Cume!!!! Falta pouco! Última enfiada (19a).

Cume

Chegamos na P19 pelo traçado original, fugindo do trepa-mato da variante, e às 14h todos nós estávamos no final da via para comemorar a escalada e a chegada de uma nova do fase Eric! Como a parte final da via fica a aproximadamente 1200m do chão, o clima era mais instável com bastante vento e chuviscos devido à alta nebulosidade. Por isso, tratamos de sair logo dali e descer quanto antes. Pelo horário, calculamos que seria possível descer até a base com uma boa margem de segurança. Assim, iniciamos a longa seção de 19 rapéis até a base. O que nós não contávamos é que as paradas duplas, dotadas com apenas uma argola por chapeleta, deixavam o trabalho de puxar a corda insano devido ao atrito. Tentamos melhorar alguns rapeis críticos re-abandonando alguns mosquetões para minimizar o atrito, mas mesmo assim sofremos bastante.

Essa foto vai ficar para história! Foto: Eric.
Canela de Ema no cume.
O visual estava fraco, mas também foi o que nos salvou.

Após 6h de intermináveis rapeis, finalmente chegamos na base da via às 20h.

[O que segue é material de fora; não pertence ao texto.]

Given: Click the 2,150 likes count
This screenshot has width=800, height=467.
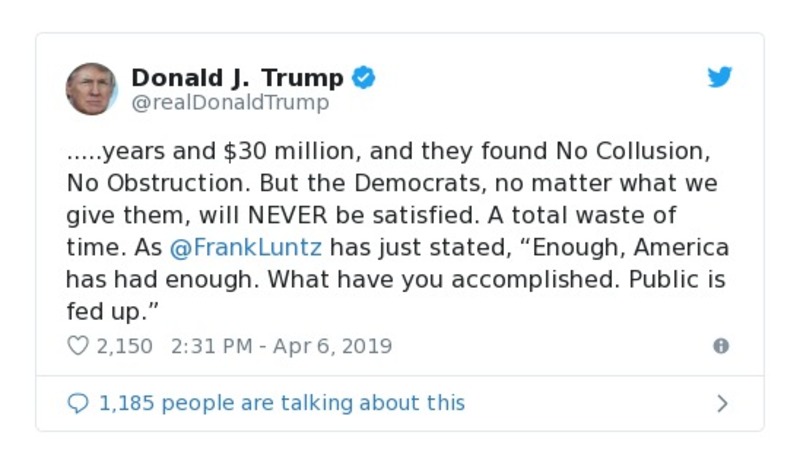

Comemoramos a escalada com um belo prato de arroz com lentilha e carne de sol e desmaiamos na rede. Durante a madrugada, a cena da chuva se repetiu novamente, mas como já estava com a cabeça feita da escalada, deixei me molhar com prazer até a chuva cessar logo em seguida.

Iniciando os trabalhos da descida. Só faltam 18 rapeis!

Acordamos no dia seguinte sem pressa, arrumamos as coisas e descemos em direção ao carro para pegar mais 6h de estrada, mas antes, ainda demos uma “volta olímpica” na Pedra Riscada para ver as outras faces da montanha e ir estudando os próximos projetos!

Um monstro chamado Pedra Riscada.
Face norte da Pedra Riscada à esquerda e o “Filhote” à direita.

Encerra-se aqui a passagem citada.